• Action item
In the records below, find the line containing "Instruction: Click the". Output it and every line after it to the end, unchanged, with no pictures.
START Data for review
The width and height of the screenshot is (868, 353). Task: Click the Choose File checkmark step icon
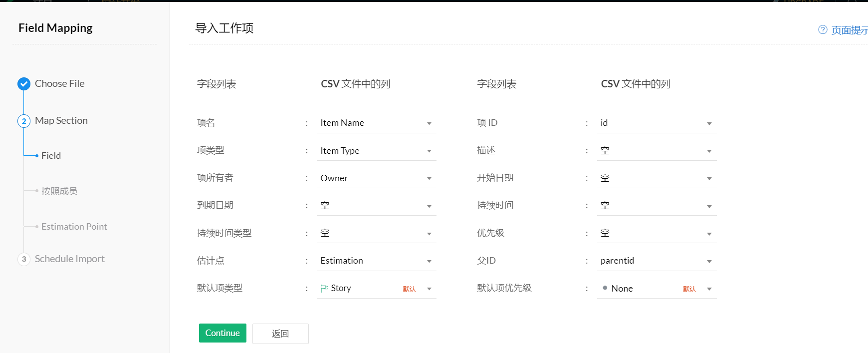pos(24,84)
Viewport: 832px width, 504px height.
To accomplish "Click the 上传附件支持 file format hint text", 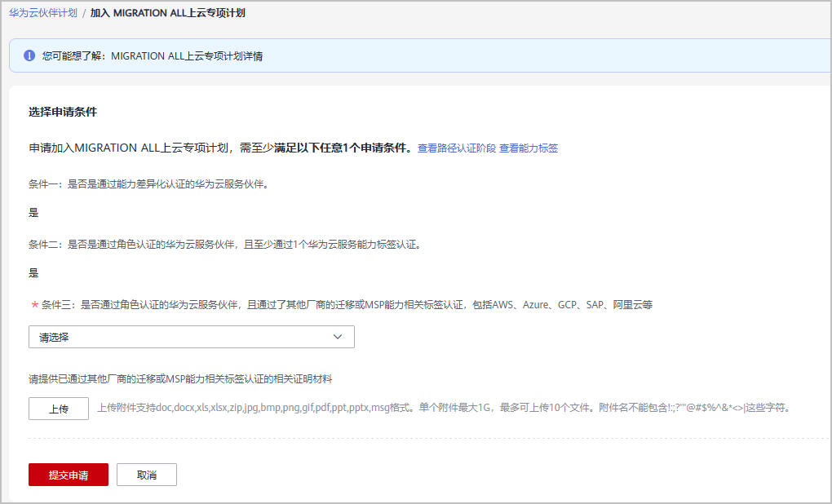I will 444,408.
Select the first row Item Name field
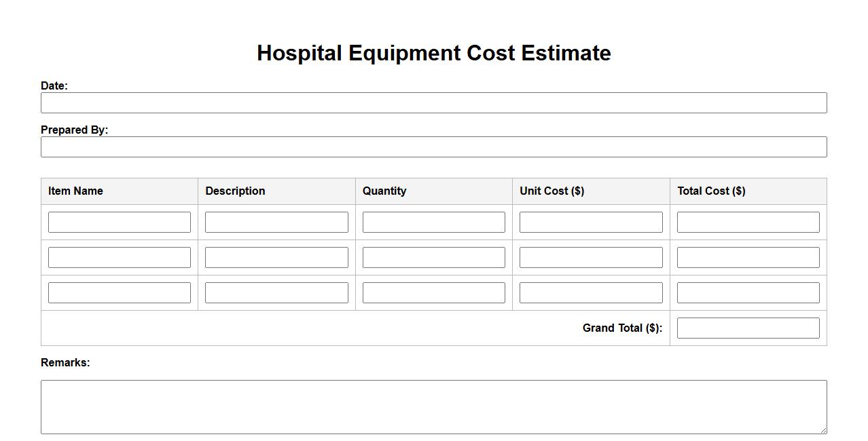868x441 pixels. point(120,223)
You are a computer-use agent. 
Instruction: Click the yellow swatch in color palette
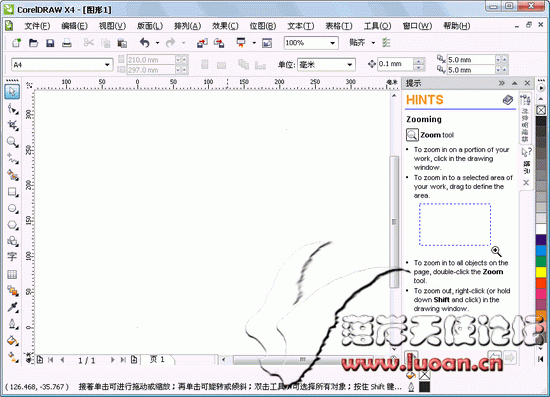click(x=541, y=271)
END Data for review
• Task result
Instruction: Click the yellow swatch in color palette
click(x=541, y=271)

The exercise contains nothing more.